Harris's macro premise is that Johnson & Johnson has been trading for years on a reputation steeped in moral superiority. Their reaction to a 1982 event in which someone laced Tylenol capsules with cyanide, killing seven people, resulted in them voluntarily recalling hundreds of millions of bottles at a cost of over $100 million dollars. It's a scenario still presented as a Harvard Business School case study "used to teach thousands of executives in training that if they do the right thing even at considerable expense, customers will reward them—one of many Harvard case studies that collectively describe J & J as a capitalist's nirvana where doing well and doing good are synonymous."


But what if the company isn't as virtuous as it is perceived, or as it goes to great lengths to present itself? On one hand, it would be naive to think that a company that has been in business for more than one hundred years wouldn't have the occasional misstep or bad decision. If someone researched whatever you're company you work for, and pulled out all of the worst decisions and compiled them in a book, it probably wouldn't show well either. But Harris's broader point is the hypocrisy, and the pattern of placing profits over people's health and in many instances their lives, that seems to have continued to trend in an amoral direction.


Harris meticulously recounts major scandals from the last fifty years. From hiding the presence of asbestos in Johnson's Baby Powder to the production of a Covid vaccine that was 65% effective at best (the "third-best option", as Dave Chappelle put it), Harris lays bare some well-publicized missteps, and others that have been painstakingly buried from consumers. "This book is the product of five years gathering tens of thousands of pages of trial transcripts, and contacting hundreds of executives and employees. Among the records I uncovered are secret grand jury files. Providing such documents to a reporter is a criminal offense, but my sources put themselves at considerable risk because they found the company's conduct so singular."
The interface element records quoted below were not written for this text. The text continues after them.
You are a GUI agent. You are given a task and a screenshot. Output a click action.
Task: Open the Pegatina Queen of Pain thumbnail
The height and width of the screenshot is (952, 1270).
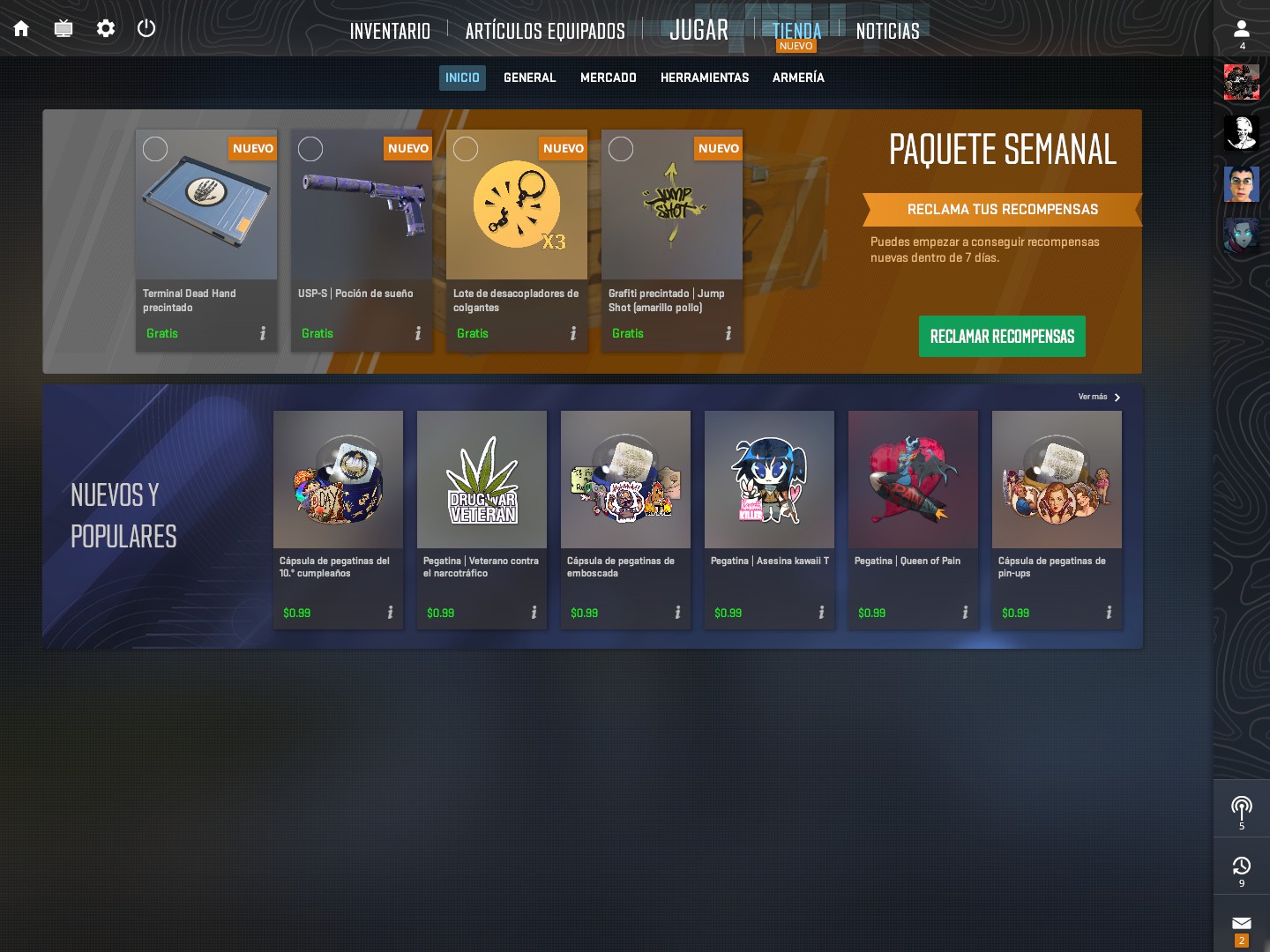point(913,480)
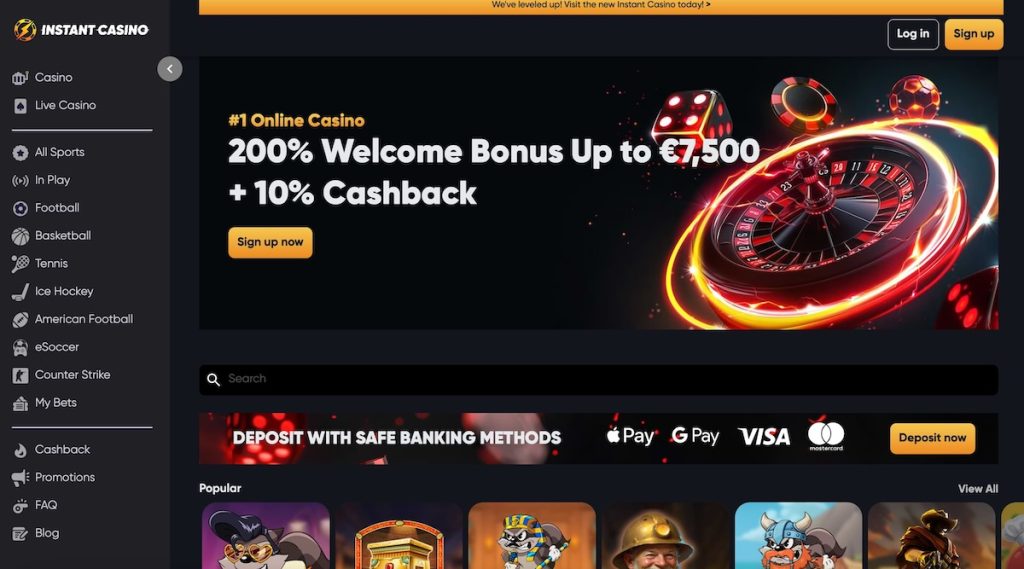Select the Football icon in sidebar
This screenshot has width=1024, height=569.
(x=20, y=208)
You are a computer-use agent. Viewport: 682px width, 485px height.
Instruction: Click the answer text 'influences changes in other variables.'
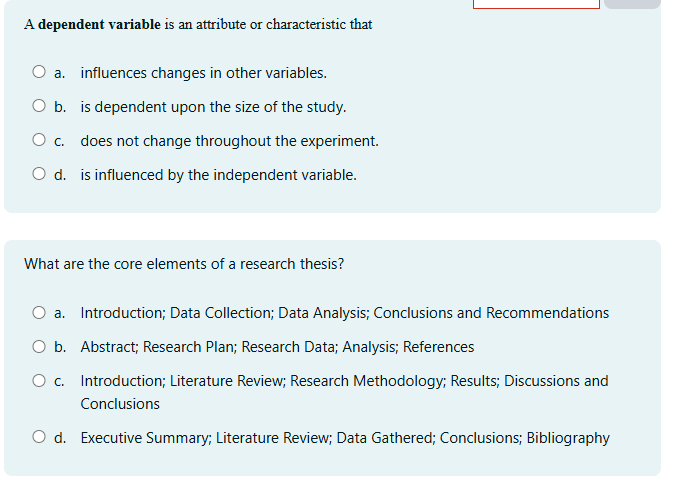pos(203,73)
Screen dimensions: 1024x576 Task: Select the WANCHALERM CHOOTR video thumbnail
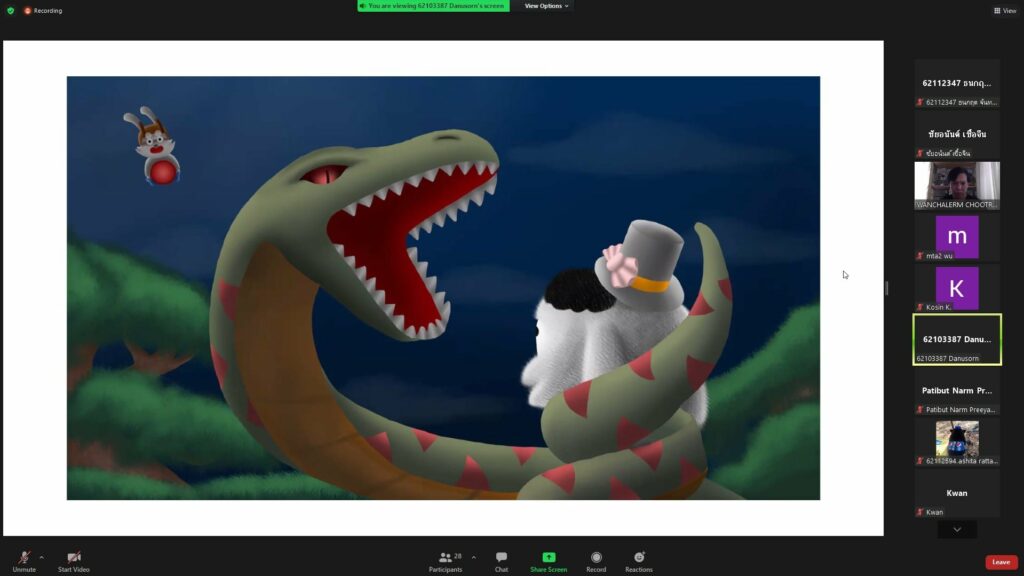click(x=957, y=185)
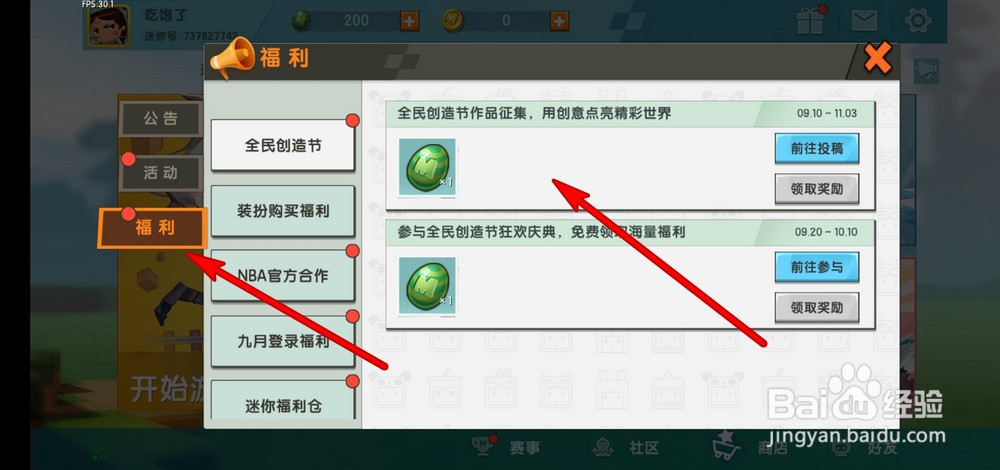Open 九月登录福利 category
Image resolution: width=1000 pixels, height=470 pixels.
coord(283,341)
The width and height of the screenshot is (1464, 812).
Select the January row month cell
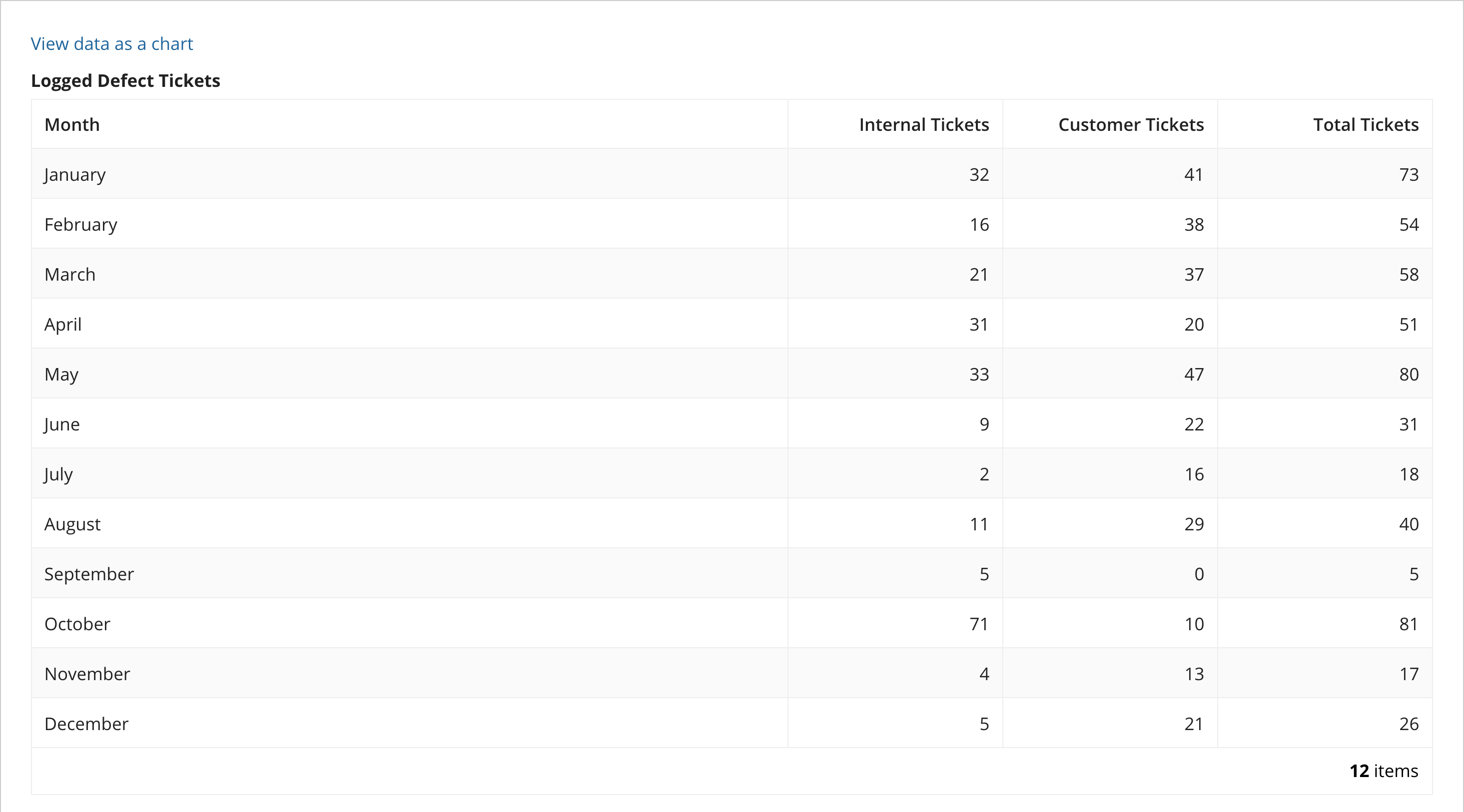tap(75, 174)
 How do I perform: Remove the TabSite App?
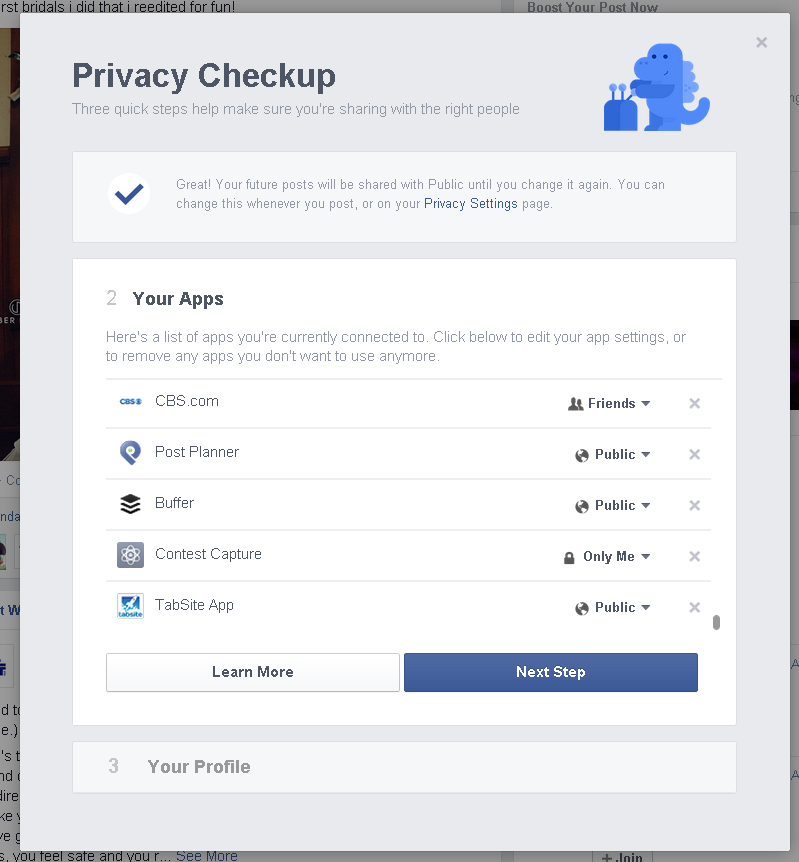(x=695, y=608)
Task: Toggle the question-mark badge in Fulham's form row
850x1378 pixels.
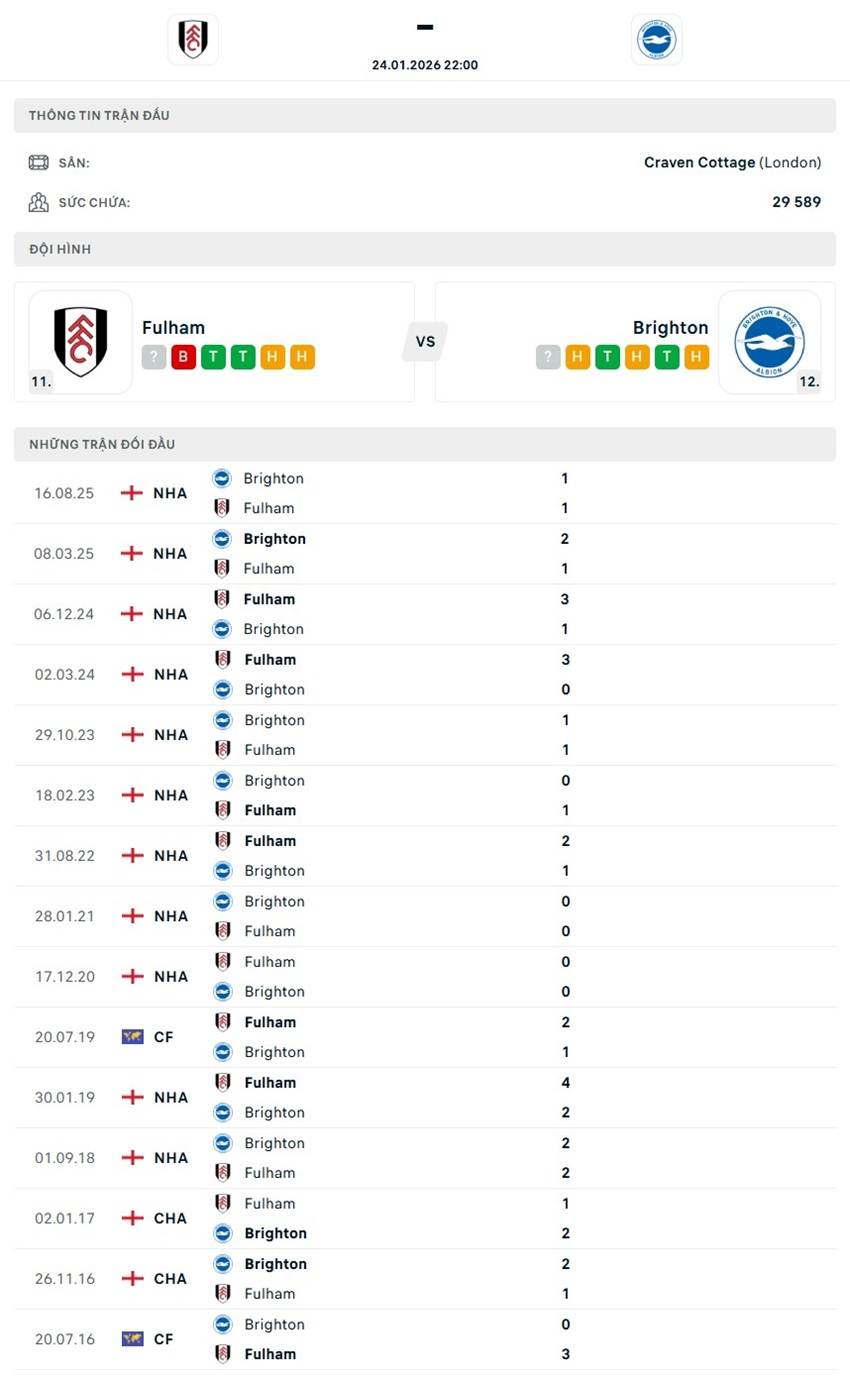Action: click(x=155, y=357)

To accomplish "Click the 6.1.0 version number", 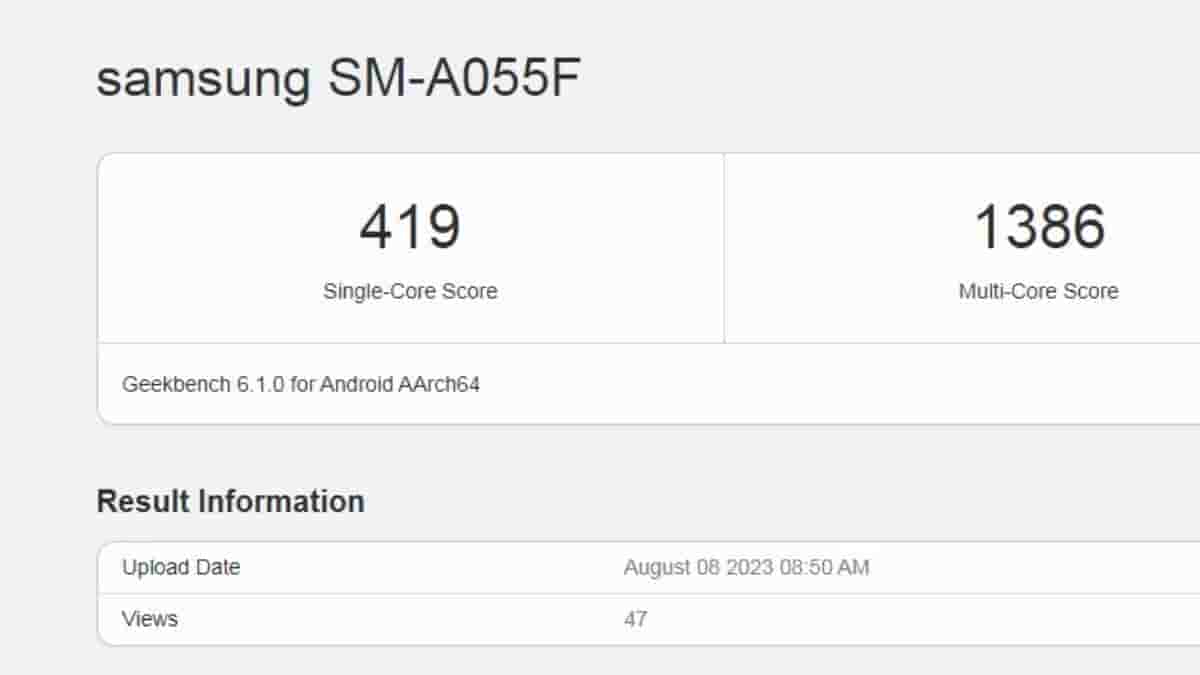I will point(260,384).
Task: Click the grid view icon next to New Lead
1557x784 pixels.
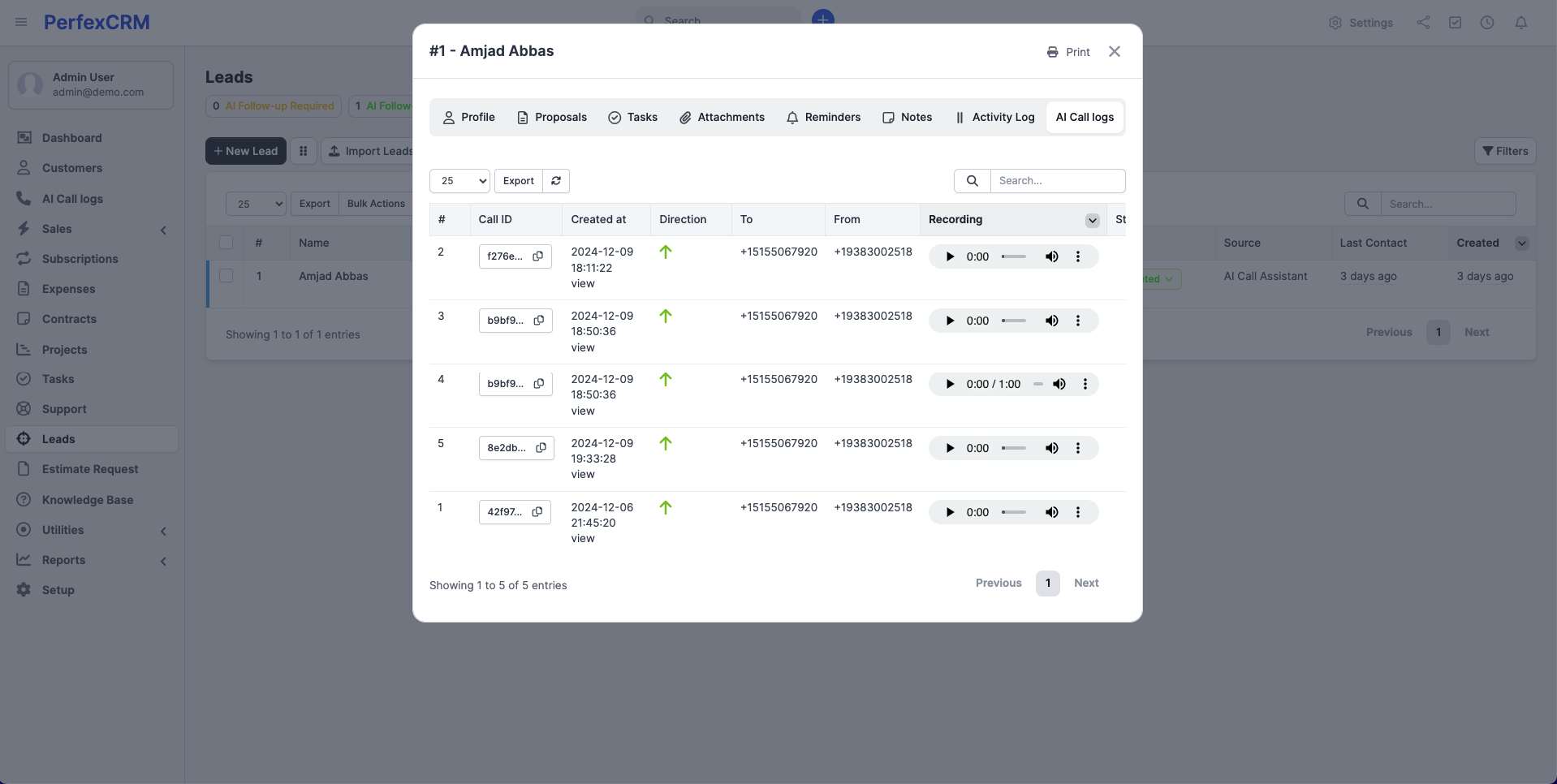Action: click(x=304, y=151)
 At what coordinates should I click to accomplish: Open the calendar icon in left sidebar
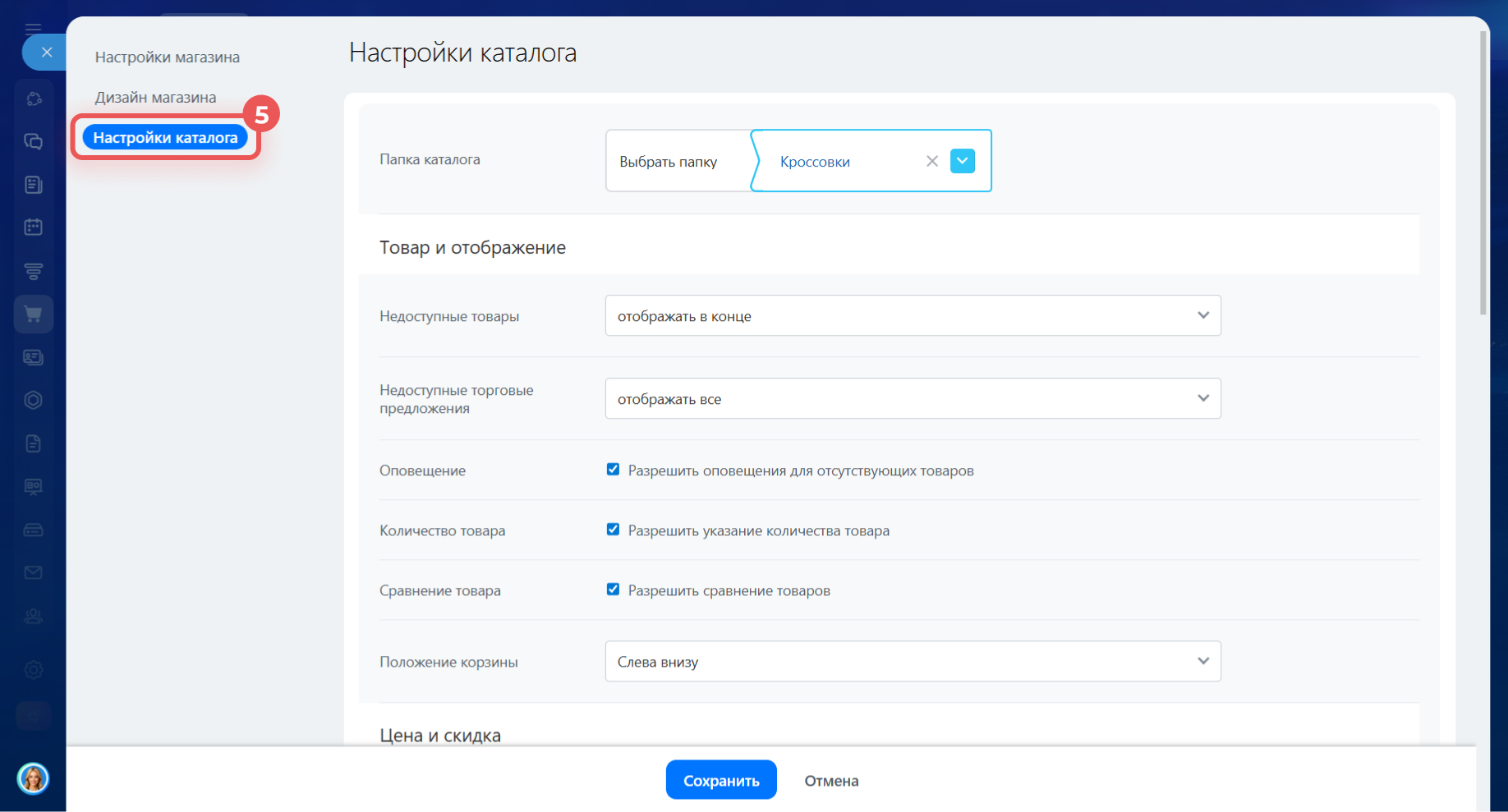34,227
From issues with consumer products (asbestos in Johnson's Baby Powder and a response to the Tylenol-cyanide event that wasn't as virtuous as lore would suggest), Harris moves on to prescription drugs (Procrit, Risperdal, Duragesic) and J & J's central role in the opioid crisis in America. While Purdue and the Sacklers have received the well-deserved scorn (and prison time) for their role in the opioid crisis, Johnson & Johnson was nearly as complicit, yet has escaped most public scrutiny. Harris then moves on to medical devices and known issues with metal-on-metal hip implants and a stomach-turning section on J & J's Prolift vaginal mesh product. Throughout these sections, Harris lays out the history of J & J's role in setting market direction for cash payouts to doctors and a "sell the symptoms" plan for marketing their drugs for non-approved uses.


It all paints a stark and frustrating picture of greed and immorality that should enrage any reader. To Harris's credit, he does provide a small bit of counterargument, giving J & J some flowers near the end of the book when he acknowledges that "it has brought to market a host of drugs and devices that save and improve lives" while documenting several of those. But, as he points out, "At the same time, J & J has knowingly contributed to the deaths and grievous injuries of millions. And for much of the twenty-first century, almost every one of J & J's top-selling drugs benefited from criminal marketing schemes." While the company has clearly helped billions over its existence, Harris contends it has gradually lost its perspective and morality, accepting harm to millions in exchange for increased corporate profits. With decision upon decision by J & J that backs up this thesis, it's hard to come to a different conclusion.


No More Tears is an infuriating look at a cornerstone American company, and despite the anger and frustration reading it will likely induce, it's a throughly researched work of journalism that deserves to be read.